# Olympic Weightlifting



## Bataz (Jan 21, 2014)

Who on here has competed in oly lifting? Weather it be local, regional, national and beyond. Just been reading up a bit on it and wondered how popular it was as oppose to say Powerlifting competitions/competitors.


----------



## Bataz (Jan 21, 2014)

Well im going to have a look up my local club and see what it's all about


----------



## Mingster (Mar 25, 2011)

http://www.britishweightlifting.org/

http://ukolympicweightlifting.co.uk/

If you have a local club that would be the obvious place to start.


----------



## Bataz (Jan 21, 2014)

Mingster said:


> http://www.britishweightlifting.org/
> 
> http://ukolympicweightlifting.co.uk/
> 
> If you have a local club that would be the obvious place to start.


Yeah my nearest club is Gateshead, I've spoke to them via email and am heading up next Saturday


----------



## Bataz (Jan 21, 2014)

Just also wondered if there were any current or past oly lifters on here? I'm guessing no lol


----------



## Mingster (Mar 25, 2011)

Bataz said:


> Yeah my nearest club is Gateshead, I've spoke to them via email and am heading up next Saturday


There used to be an Olympic lifting club at Stanley years ago. Not sure what happened to them...


----------



## Bataz (Jan 21, 2014)

Mingster said:


> There used to be an Olympic lifting club at Stanley years ago. Not sure what happened to them...


I went through the club listings last night and contacted as many as possibble. Seems the only active clubs near me are Gateshead and Leeds. I did speak to a guy in Durham but he hasn't set his club up yet and he's running it as part of his crossfit gym so I've opted for Gateshead. It's still 35 mile away but from the email I got from the guy they seem pretty well established and enthusiastic. I'm planning to go train with them on Saturday mornings and then do the rest of my training back at my regular gym in darlo through the week.


----------



## Mingster (Mar 25, 2011)

Bataz said:


> I went through the club listings last night and contacted as many as possibble. Seems the only active clubs near me are Gateshead and Leeds. I did speak to a guy in Durham but he hasn't set his club up yet and he's running it as part of his crossfit gym so I've opted for Gateshead. It's still 35 mile away but from the email I got from the guy they seem pretty well established and enthusiastic. I'm planning to go train with them on Saturday mornings and then do the rest of my training back at my regular gym in darlo through the week.


Yes, I've heard that Durham one mentioned a couple of times now. There's a good one at Ashington but that would be a bit of a travel. I have some powerlifting mates who keep asking me to go through to Gateshead to train with them so I may see you there one day.

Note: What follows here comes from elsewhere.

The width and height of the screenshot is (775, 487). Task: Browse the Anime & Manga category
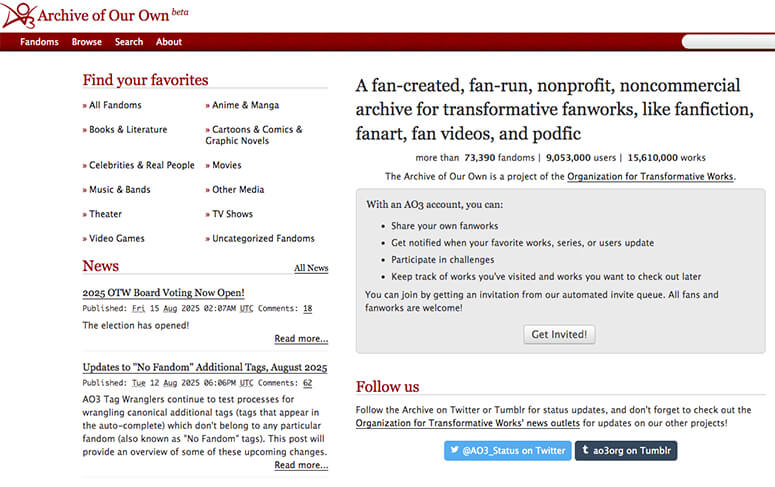245,105
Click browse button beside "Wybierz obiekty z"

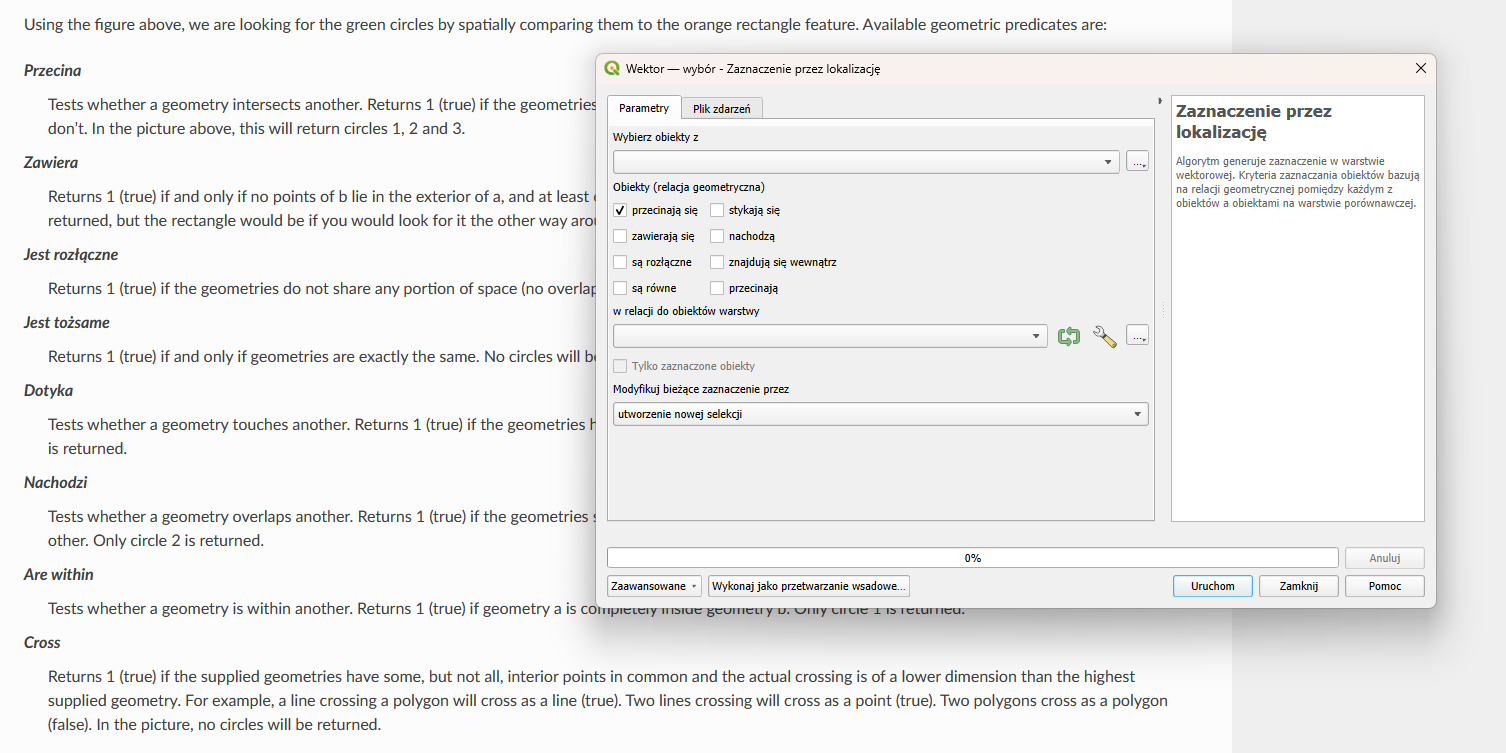1137,161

http://ukolympicweightlifting.co.uk/location/england-northern/


----------



## Bataz (Jan 21, 2014)

Mingster said:


> I have some powerlifting mates who keep asking me to go through to Gateshead to train with them so I may see you there one day.
> 
> http://ukolympicweightlifting.co.uk/location/england-northern/


Cool, the guy who runs is called Shakeel, sent me very informative email last night so looking forward to giving it a go


----------



## Bataz (Jan 21, 2014)

Been watching these guys....






BEASTS!


----------



## Jason88 (Mar 24, 2013)

Bataz said:


> Been watching these guys....
> 
> 
> 
> ...


Started watching this channel last week myself, id love to try some of the stuff they do but id get kicked out of my gym for dropping the bar lol.... or id crush myself when i fail lol


----------



## Bataz (Jan 21, 2014)

Looks awesome doesn't it! Can't wait to have a go!


----------



## Bataz (Jan 21, 2014)

Just had my first attempt at snatch, was awful lol. Think I'll wait to be taught properly before I teach myself any bad habits lol.


----------



## gb666 (Mar 14, 2006)

Bataz said:


> I went through the club listings last night and contacted as many as possibble. Seems the only active clubs near me are Gateshead and Leeds. I did speak to a guy in Durham but he hasn't set his club up yet and he's running it as part of his crossfit gym so I've opted for Gateshead. It's still 35 mile away but from the email I got from the guy they seem pretty well established and enthusiastic. I'm planning to go train with them on Saturday mornings and then do the rest of my training back at my regular gym in darlo through the week.


Clubs in Featherstone, Wakefield and Pontefract I think.

Hardest thing I've ever had to learn. Technique technique and more technique.


----------



## Bataz (Jan 21, 2014)

gb666 said:


> Clubs in Featherstone, Wakefield and Pontefract I think.
> 
> Hardest thing I've ever had to learn. Technique technique and more technique.


Yeah I've been doing some practising today and it was awful lol I'll be glad to get up to gateshead next week and get some proper coaching and see how I get on. Really looking forward to it.


----------



## Kristina (Apr 12, 2014)

I considered it for a while and never really got round to going to check it out, my nearest would've been London... I would definitely give it more thought at some stage but I seem to remember it being RIGHT at the other end of the city, shame there isn't anywhere closer to Watford.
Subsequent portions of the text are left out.